From June 30 to July 8 this year the Motor Sports Association (MSA) and the Motorsport Industry Association (MIA) will team up for another National Motorsport Week.

It’s an initiative that will help six promising young racing drivers and six young engineers – chosen by the MSA – to get a leg up in the sport with visits to the Goodwood Festival of Speed, the British Grand Prix, various Formula 1 factories and World rally Championship teams.

“National motorsport Week is about raising awareness of the UK’s leading in world motor sport,” said MSA Chief Executive Colin Hilton. “We may have produced more F1 World Champions than any other country, but we face increasingly strong competition from other nations, so we cannot afford to be complacent.”

Chris Aylett, the Ceo of the MIA, was of a similar opinion: “the UK motor sport industry is booming, during uncertain times. But we do need more young, well-trained engineers and technicians so we stay ahead in this race for business.”

So what is the motor sport industry worth to the uK? At a recent exhibition – created by the MIA and its members – at the Department for Business Innovation and Skills I caught up with Mark Prisk, the Minister of State for Business and Enterprise.

His figures make for impressive reading. The British motor sport industry invests over £1 billion in research and development every year and employs 40,000 full and part-time staff. Formula 1 teams and suppliers create over £2 billion worth of business in the UK, while total motor sport sales, from the UK’s motor sport valley, exceed £7 billion every year.

(Dataset section)
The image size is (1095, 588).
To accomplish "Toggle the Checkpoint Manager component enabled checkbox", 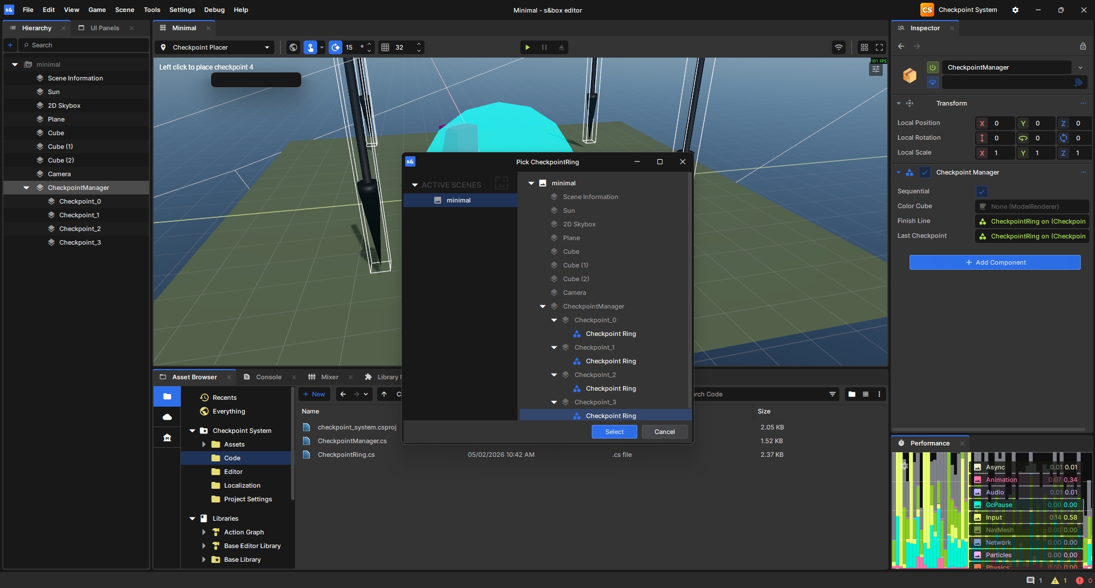I will click(925, 172).
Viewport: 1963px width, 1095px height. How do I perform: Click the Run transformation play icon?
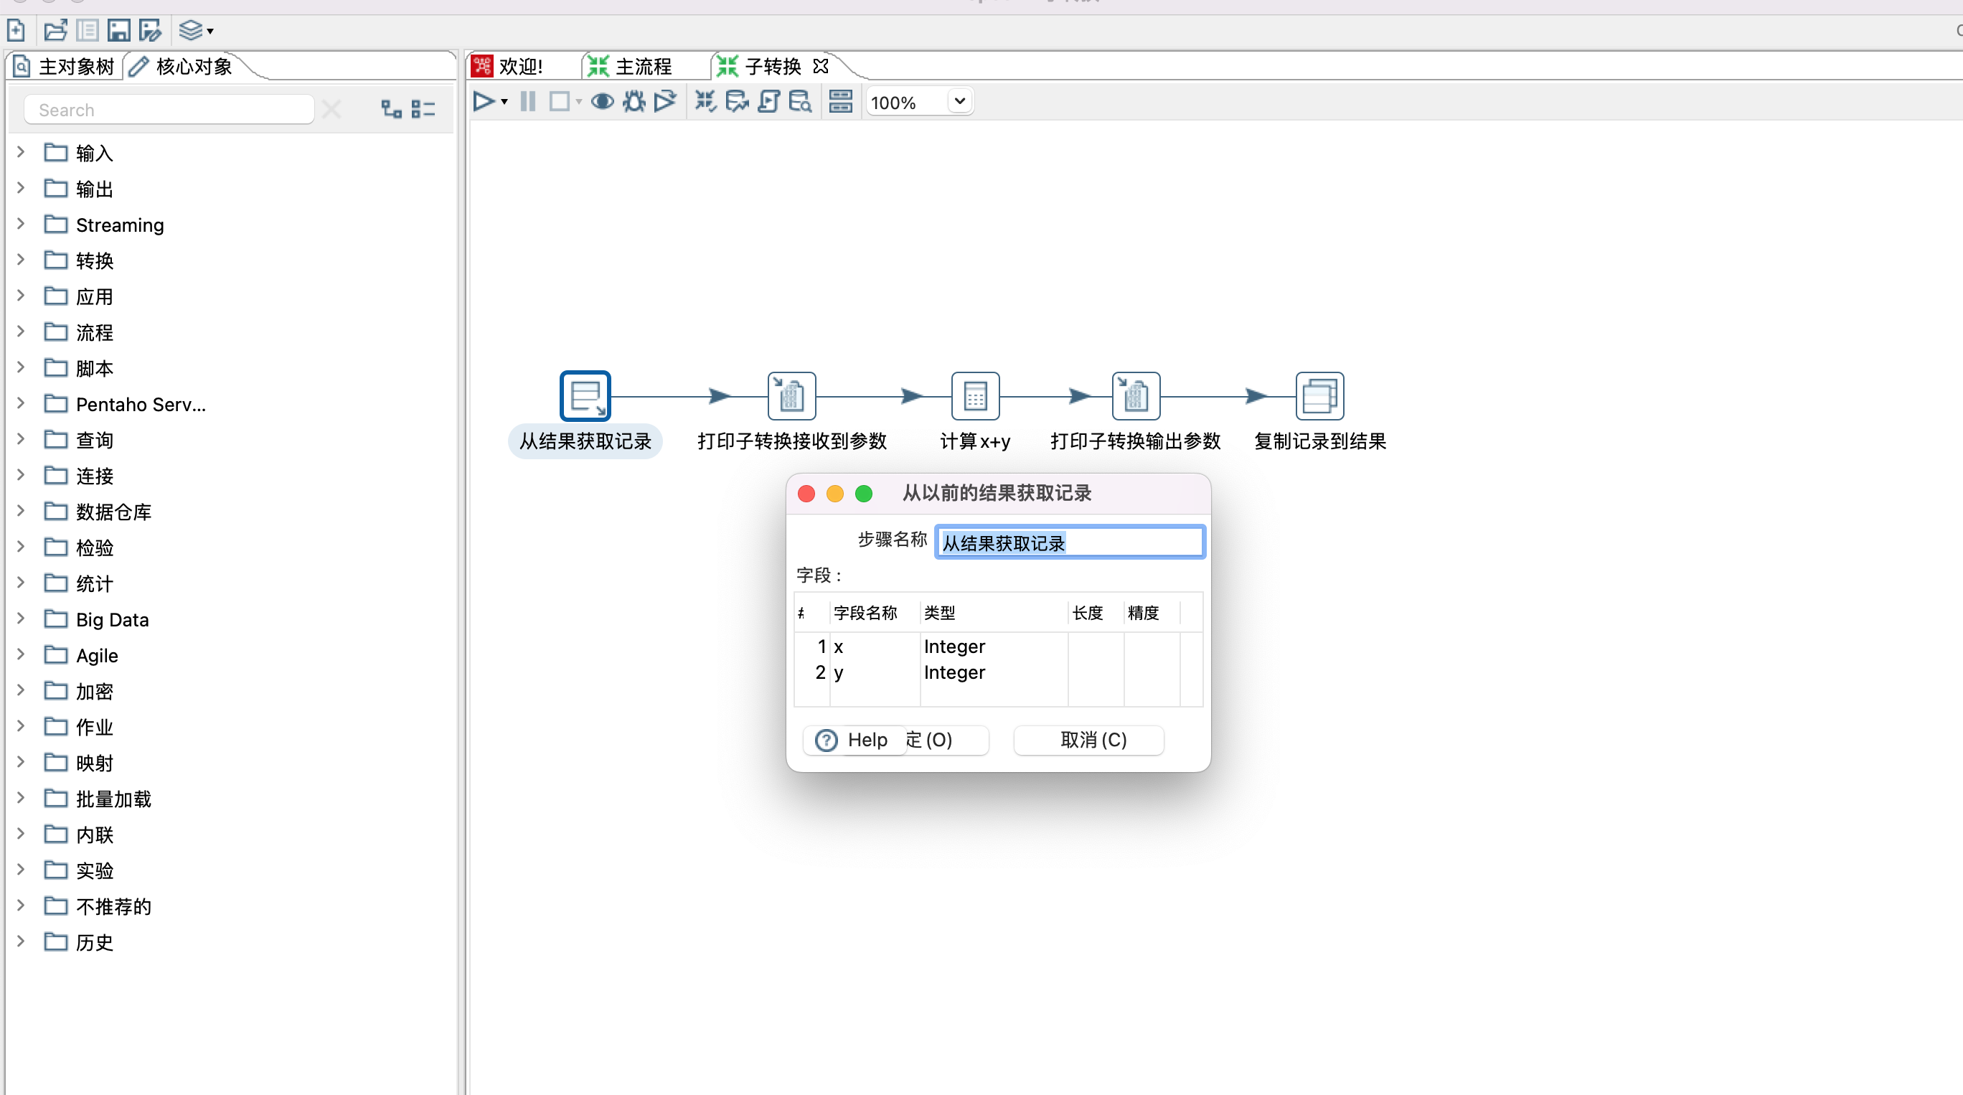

(Directions for this task) Reproduce word for word the passage of the motorsport piece that begins at the words "From June 30" and stops after "National Motorsport Week.".

(Right answer)
From June 30 to July 8 this year the Motor Sports Association (MSA) and the Motorsport Industry Association (MIA) will team up for another National Motorsport Week.